En 1988 se firmó la tregua y empezaron las negociación es Santo Domingo, Cauca, y pudo que reencontrarse con él. Estaba flaco, muy flaco. Se había dejado el bigote y tenía un sombrero blanco para camuflarse entre los campesinos. Los dos días que estuvieron en el campamento, el paisaje de las montañas del Cauca y el Valle a la distancia, el abrazo cálido compensó un poco lo que le sobrevendría después: la inteligencia del estado llegó hasta el colegio a interrogarla; le mostraban fotos y a veces hasta le decían “¿usted sabe que su papá es un guerrillero hijueputa?” Tenía 10 años y no entendía bien el significado de las ofensas que escuchaba,
“Por mis manos no volverá a pasar la guerra” dijo el comandante el 8 de abril de 1990 cuando envolvió su pistola en la bandera de Colombia y desde su campamento en Santo Domingo el M-19 y empezó su camino hacia y el del M-a9 a la vida civil. Fueron cuarenta días de una intensa felicidad. Carlos Pizarro se convertía en candidato presidencial y, además, iría todos los días a su casa y le daría un beso a María José cada noche antes de dormirse. El carisma arrollador de Pizarro lo convirtieron en el Comandante papito. La gente le creía, lo querían La llevaba a todos los actos de su campaña, quería pasar todos los momentos con ella, recuperar todo el tiempo en que no la vio por estar peleando por un país mejor.

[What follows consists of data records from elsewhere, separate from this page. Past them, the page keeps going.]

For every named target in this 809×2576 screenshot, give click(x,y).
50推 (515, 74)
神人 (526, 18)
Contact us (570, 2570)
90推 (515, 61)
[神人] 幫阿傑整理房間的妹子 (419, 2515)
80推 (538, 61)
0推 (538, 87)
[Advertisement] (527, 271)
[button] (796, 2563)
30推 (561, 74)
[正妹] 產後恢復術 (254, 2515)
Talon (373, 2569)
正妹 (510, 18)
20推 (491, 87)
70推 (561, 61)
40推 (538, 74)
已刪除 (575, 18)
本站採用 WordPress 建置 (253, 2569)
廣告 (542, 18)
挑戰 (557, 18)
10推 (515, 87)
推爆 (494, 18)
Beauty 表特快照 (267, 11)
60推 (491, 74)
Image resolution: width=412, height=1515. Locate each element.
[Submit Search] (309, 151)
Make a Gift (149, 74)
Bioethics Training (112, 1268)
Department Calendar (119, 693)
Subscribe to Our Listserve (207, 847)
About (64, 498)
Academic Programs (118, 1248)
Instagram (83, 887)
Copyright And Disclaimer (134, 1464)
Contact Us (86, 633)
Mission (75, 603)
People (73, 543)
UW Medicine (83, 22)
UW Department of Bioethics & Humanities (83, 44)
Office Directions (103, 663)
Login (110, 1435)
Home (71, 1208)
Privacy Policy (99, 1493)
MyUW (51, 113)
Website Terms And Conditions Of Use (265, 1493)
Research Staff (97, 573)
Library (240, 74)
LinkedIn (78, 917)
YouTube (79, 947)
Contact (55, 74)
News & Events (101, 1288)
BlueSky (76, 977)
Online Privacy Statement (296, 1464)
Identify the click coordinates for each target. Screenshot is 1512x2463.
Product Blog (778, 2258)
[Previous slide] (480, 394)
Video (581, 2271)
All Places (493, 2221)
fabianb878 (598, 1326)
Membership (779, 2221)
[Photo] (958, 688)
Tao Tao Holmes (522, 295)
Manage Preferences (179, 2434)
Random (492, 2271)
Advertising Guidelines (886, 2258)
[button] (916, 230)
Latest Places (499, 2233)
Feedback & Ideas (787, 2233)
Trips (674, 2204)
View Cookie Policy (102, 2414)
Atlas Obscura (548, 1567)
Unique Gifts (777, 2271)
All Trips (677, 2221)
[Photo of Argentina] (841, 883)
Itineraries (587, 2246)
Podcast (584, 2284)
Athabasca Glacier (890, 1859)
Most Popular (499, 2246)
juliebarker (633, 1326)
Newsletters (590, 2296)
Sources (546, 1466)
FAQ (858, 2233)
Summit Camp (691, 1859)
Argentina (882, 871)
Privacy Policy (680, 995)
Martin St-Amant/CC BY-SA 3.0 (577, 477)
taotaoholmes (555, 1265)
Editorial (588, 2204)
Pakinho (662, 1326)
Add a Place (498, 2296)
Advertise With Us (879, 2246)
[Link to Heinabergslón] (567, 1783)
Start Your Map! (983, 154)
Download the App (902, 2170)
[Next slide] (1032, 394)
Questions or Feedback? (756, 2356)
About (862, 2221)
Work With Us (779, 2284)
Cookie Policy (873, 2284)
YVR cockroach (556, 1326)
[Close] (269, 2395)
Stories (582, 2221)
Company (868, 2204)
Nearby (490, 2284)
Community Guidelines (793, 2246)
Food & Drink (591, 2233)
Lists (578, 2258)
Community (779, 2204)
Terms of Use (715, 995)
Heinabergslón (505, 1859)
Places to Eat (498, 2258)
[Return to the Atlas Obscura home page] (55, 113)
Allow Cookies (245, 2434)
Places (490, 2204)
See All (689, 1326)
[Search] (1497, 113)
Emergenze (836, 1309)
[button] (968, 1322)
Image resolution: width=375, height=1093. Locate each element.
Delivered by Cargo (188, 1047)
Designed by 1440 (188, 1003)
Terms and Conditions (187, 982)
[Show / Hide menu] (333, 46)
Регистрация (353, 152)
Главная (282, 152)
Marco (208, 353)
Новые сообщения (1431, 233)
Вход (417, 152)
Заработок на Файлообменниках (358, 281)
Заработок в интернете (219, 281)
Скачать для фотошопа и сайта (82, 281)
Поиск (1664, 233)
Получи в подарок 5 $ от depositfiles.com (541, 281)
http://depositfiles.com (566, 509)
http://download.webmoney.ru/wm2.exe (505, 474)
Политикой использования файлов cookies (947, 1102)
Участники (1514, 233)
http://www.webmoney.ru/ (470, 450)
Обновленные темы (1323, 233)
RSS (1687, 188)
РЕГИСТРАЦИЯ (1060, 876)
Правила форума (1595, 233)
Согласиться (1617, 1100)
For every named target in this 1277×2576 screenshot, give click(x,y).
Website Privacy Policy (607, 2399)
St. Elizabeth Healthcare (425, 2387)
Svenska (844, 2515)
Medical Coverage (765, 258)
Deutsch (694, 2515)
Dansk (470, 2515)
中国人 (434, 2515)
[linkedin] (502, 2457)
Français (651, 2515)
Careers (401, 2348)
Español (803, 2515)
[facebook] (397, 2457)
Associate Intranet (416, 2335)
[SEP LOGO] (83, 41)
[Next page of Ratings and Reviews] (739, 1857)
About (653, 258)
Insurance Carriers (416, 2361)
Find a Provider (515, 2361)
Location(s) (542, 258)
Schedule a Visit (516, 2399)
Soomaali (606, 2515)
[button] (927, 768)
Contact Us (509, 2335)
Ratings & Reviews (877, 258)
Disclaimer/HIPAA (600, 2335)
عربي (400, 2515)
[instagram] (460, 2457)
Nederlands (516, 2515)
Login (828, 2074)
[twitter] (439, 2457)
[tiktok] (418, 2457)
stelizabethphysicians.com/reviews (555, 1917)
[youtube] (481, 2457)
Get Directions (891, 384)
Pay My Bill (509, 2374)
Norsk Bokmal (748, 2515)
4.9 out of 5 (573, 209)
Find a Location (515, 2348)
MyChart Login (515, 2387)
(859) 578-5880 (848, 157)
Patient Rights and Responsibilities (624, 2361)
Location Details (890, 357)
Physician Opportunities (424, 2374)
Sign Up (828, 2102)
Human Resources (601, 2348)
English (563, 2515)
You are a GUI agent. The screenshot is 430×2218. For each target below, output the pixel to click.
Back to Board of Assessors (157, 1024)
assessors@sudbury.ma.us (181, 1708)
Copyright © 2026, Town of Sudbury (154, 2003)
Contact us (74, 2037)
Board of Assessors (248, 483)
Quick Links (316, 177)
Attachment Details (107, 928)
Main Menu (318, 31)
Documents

Fue una efímera felicidad que se rompió el 26 de abril de 1990 cuando la arrasó el dolor y regresó la zozobra. Vino además la crisis económica de la familia. Ella había pasado a ser simplemente la hija de un guerrillero.
A los 17 años María José Pizarro empezó un viaje por Suramérica. Quería alejarse, no volver, borrarse Colombia de la mente. Regresó en el 2002 cuando Álvaro Uribe empezaba el primero de sus dos mandatos. No soportó mucho la presión y se fue con su pequeña hija a Barcelona. La guerrió: repartió volantes, limpió casas, cuidó niños. Empezó un proyecto de joyería que la sacó a flote y en el 2010 retronó al país con la idea de realizar un documental sobre su padre y un libro con todas las cartas de ese hombre, grande para ella, que no tuvo tiempo de conocer más y mejor.
Ahora, con 38 años, María José Pizarro trabaja en el Centro de Memoria Histórica y está empeñada, como víctima de una guerra eterna, a no olvidar más. Y en su caso, a asegurar que el crimen de su padre no quede impunes y que se sepa la verdad. Como lo quieren todos los que han sufrido.